Policjanci jeszcze tego samego dnia ustalili i zatrzymali sprawcę rozboju. Okazał się nim 34-latek, przebywający na terenie powiatu wielickiego. W czasie zatrzymania miał przy sobie ponad 2,5 tysiąca złotych i dwa noże tapicerskie, a w samochodzie kanister, które to przedmioty policjanci zabezpieczyli. Sprawca przyznał się do dokonania rozboju na stacji benzynowej.
Policjanci ustalili też, że to nie jedyny napad 34-latka na stację benzynową, bo 22 listopada, w innej miejscowości powiatu krakowskiego, mężczyzna dopuścił się podobnego przestępstwa. Wówczas, sprawca przy użyciu przedmiotu przypominającego broń palną, zagroził pracownikom, zmuszając ich do wydania prawie 1500 złotych.

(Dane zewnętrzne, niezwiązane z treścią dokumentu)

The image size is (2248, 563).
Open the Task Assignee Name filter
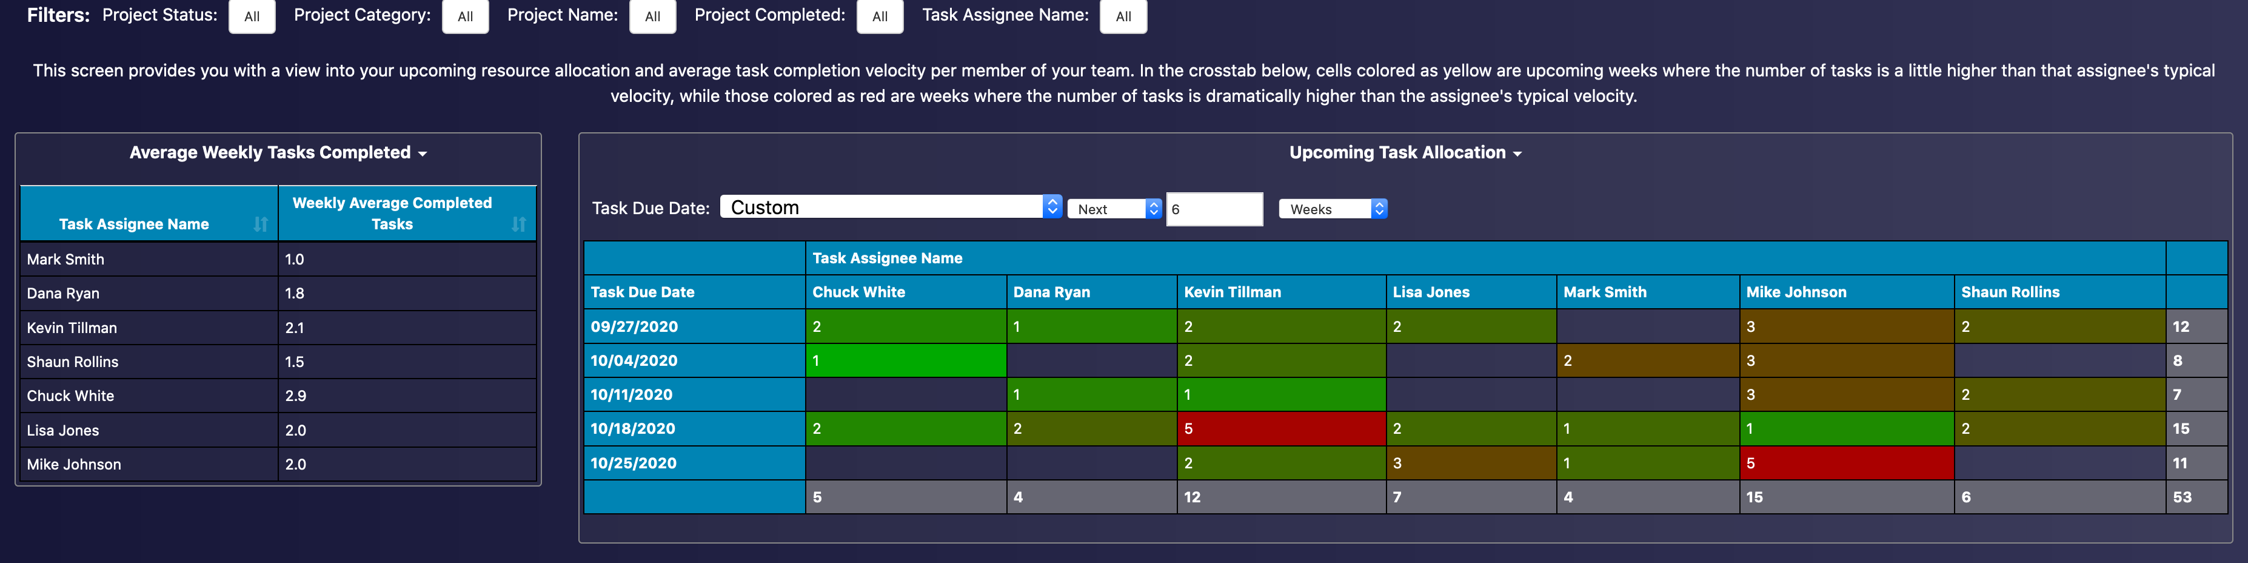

Przed napaścią również napełnił kanister benzyną, wartą 140 złotych, który wychodząc, zabrał ze sobą.
Podczas przeszukania posesji, na której zamieszkiwał 34-latek wspólnie z innymi osobami, policjanci zabezpieczyli ponad 705 gramów mefedronu i 24 gramy marihuany. Znaleźli też dwa przedmioty przypominające broń palną, które również zabezpieczyli. W trakcie dalszych czynności kryminalni ustalili, że narkotyki należą do 44-latka, będącego współlokatorem sprawcy napadów. Mężczyzna ten również został zatrzymany. Obaj trafili do policyjnej celi.
8 grudnia 34-latek usłyszał w prokuraturze zarzuty dokonania rozboju na dwóch stacjach benzynowych, za co grozi mu nawet do 20 lat pozbawienia wolności. Kolejnego dnia, sąd na wniosek Prokuratury Rejonowej w Wieliczce zastosował wobec podejrzanego środki zapobiegawcze w postaci tymczasowego aresztowania na 3 miesiące.
44-latek z kolei usłyszał zarzut posiadania znacznych ilości narkotyków, za co grozi mu do 10 lat więzienia. Wobec niego prokurator zastosował środki zapobiegawcze w postaci policyjnego dozoru i poręczenia majątkowego.
Zabezpieczone jednostki broni śledczy przekazali do badań biegłemu z zakresu balistyki, celem wydania opinii, czy wymagają zezwolenia. W przypadku kiedy okaże się, że takiego zezwolenia wymagają, to 34-latek usłyszy kolejny zarzut nielegalnego posiadania broni.